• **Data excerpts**
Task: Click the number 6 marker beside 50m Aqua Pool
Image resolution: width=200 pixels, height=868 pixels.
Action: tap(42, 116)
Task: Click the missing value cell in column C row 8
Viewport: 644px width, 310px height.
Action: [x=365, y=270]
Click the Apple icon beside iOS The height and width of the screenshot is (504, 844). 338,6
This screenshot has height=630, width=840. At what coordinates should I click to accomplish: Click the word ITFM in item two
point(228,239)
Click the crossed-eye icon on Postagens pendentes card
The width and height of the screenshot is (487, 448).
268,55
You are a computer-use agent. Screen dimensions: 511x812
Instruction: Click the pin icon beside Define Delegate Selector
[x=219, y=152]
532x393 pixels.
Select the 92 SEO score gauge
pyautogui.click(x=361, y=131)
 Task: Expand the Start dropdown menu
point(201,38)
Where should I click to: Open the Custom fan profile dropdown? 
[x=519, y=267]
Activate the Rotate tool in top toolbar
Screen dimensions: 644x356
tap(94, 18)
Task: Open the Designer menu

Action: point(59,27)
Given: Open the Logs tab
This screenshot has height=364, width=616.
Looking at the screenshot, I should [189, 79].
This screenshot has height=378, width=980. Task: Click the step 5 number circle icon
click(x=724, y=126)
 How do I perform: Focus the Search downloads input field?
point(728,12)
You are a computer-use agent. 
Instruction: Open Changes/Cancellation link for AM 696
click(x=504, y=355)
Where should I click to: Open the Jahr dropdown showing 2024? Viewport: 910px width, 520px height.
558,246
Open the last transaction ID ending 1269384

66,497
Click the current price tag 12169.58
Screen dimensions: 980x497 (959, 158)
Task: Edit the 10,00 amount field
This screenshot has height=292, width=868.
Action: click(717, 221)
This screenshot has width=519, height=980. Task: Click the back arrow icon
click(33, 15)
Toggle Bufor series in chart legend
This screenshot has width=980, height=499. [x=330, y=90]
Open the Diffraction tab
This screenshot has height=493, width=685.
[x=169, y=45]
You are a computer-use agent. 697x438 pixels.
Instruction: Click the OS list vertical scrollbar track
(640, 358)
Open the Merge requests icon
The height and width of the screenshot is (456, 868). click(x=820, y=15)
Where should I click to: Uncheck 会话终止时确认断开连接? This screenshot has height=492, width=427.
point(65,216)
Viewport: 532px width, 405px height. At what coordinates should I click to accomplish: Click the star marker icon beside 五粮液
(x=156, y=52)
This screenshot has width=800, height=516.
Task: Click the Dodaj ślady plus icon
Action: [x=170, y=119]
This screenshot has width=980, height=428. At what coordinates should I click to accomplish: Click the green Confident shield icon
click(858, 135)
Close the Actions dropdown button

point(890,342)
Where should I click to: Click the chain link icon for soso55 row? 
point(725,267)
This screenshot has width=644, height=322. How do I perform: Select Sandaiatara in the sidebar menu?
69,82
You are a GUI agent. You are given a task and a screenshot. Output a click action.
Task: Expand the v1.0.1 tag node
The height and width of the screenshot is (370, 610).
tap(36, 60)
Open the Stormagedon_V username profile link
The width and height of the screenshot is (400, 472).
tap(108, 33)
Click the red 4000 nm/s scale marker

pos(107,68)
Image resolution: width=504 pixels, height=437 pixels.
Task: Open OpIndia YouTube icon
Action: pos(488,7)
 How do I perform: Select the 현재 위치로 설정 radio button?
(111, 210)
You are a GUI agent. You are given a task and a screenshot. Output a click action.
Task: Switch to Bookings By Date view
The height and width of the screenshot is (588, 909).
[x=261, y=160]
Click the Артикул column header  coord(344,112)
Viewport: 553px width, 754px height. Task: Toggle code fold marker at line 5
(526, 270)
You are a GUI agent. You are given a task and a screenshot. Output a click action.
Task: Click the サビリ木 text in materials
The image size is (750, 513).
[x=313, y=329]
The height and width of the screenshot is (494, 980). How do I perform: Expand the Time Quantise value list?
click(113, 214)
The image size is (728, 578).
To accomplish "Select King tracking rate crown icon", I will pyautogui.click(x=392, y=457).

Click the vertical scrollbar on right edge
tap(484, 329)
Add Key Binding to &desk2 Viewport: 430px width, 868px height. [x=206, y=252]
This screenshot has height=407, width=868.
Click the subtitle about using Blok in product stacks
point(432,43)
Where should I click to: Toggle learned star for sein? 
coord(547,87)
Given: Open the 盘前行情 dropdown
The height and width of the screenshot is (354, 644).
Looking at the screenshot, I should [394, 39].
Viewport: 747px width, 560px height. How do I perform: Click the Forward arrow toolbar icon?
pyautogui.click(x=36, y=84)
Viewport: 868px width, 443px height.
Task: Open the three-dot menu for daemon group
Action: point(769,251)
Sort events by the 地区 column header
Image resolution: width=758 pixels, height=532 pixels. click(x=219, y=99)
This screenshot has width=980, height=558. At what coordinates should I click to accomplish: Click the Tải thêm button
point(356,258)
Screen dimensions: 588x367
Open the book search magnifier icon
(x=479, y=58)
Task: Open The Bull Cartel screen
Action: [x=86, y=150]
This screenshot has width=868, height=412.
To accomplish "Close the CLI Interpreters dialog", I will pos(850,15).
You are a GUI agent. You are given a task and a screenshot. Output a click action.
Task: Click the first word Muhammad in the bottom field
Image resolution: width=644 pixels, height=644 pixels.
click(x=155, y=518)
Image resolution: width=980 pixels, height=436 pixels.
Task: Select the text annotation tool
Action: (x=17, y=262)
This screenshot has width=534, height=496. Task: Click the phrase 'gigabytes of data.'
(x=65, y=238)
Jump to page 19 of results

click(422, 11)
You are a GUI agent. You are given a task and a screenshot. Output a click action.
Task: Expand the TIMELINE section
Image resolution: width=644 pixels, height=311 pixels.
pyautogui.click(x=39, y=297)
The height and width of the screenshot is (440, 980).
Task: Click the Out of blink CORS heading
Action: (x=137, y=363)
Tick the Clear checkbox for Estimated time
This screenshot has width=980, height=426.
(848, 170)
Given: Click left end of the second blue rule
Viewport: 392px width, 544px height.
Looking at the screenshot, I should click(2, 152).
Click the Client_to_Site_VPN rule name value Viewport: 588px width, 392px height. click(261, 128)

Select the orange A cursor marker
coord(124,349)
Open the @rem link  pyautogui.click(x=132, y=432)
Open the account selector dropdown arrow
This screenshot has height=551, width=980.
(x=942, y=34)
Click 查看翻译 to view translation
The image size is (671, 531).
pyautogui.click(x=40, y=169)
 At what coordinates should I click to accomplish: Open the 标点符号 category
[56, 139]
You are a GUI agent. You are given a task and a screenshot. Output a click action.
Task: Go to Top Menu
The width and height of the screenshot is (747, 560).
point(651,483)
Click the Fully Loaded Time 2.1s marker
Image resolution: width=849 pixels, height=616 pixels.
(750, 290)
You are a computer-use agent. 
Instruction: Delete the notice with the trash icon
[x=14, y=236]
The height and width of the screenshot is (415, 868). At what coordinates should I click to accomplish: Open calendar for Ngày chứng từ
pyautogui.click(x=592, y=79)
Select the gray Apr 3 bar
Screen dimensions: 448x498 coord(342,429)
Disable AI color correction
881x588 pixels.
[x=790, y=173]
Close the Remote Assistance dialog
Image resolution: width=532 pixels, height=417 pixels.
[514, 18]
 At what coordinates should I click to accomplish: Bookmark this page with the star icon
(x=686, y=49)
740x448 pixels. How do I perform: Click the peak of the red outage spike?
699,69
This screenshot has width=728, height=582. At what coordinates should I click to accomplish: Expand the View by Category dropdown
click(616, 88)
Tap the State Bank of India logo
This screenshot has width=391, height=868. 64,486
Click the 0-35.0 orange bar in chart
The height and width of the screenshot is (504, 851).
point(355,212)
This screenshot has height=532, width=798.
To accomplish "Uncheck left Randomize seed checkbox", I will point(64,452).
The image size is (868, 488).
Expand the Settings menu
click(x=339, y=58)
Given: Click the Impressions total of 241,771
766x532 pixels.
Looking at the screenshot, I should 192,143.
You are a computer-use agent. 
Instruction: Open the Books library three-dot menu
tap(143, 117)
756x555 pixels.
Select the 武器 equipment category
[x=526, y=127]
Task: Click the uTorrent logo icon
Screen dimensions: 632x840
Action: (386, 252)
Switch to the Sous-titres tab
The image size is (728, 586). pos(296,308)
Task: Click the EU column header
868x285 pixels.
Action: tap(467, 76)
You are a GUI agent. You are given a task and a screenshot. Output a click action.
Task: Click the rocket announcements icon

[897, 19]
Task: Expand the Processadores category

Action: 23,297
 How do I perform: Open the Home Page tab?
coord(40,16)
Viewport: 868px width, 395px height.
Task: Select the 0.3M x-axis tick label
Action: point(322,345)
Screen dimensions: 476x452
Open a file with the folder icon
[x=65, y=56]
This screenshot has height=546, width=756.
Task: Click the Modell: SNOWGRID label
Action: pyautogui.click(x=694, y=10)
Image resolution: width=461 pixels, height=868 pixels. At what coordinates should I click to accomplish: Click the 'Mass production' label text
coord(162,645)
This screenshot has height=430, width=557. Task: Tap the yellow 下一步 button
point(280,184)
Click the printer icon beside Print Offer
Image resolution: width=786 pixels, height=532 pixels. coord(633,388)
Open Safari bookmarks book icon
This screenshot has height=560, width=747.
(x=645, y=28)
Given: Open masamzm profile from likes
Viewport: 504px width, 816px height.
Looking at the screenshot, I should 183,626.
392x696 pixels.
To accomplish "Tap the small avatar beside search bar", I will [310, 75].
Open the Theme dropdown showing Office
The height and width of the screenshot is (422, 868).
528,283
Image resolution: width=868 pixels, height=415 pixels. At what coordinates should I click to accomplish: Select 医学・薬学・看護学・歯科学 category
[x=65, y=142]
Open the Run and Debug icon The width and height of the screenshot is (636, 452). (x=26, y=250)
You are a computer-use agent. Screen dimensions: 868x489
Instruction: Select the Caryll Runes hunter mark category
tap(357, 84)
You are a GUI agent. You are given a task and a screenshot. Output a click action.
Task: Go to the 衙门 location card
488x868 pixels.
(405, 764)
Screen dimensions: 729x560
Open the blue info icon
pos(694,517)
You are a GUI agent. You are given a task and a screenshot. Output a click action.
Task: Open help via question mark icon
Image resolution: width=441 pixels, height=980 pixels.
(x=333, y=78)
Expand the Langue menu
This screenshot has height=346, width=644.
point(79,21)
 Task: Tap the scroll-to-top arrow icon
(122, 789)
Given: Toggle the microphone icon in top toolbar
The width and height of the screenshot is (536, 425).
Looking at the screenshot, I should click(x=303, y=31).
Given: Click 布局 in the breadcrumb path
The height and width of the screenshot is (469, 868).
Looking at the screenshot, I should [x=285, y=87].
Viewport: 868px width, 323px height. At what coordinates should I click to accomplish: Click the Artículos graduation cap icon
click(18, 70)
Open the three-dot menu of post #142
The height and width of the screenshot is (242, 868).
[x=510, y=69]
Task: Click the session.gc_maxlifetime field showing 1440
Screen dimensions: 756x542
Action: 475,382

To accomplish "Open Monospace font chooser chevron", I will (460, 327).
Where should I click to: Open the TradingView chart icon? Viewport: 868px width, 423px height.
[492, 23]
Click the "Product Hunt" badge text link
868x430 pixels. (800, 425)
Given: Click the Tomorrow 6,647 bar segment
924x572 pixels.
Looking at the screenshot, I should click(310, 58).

• **Aim of the task**
All lines of the data that hold "rule" need to be copied.

• **Solved exercise**
Given: Click left end of the second blue rule
Click the Client_to_Site_VPN rule name value Viewport: 588px width, 392px height. click(261, 128)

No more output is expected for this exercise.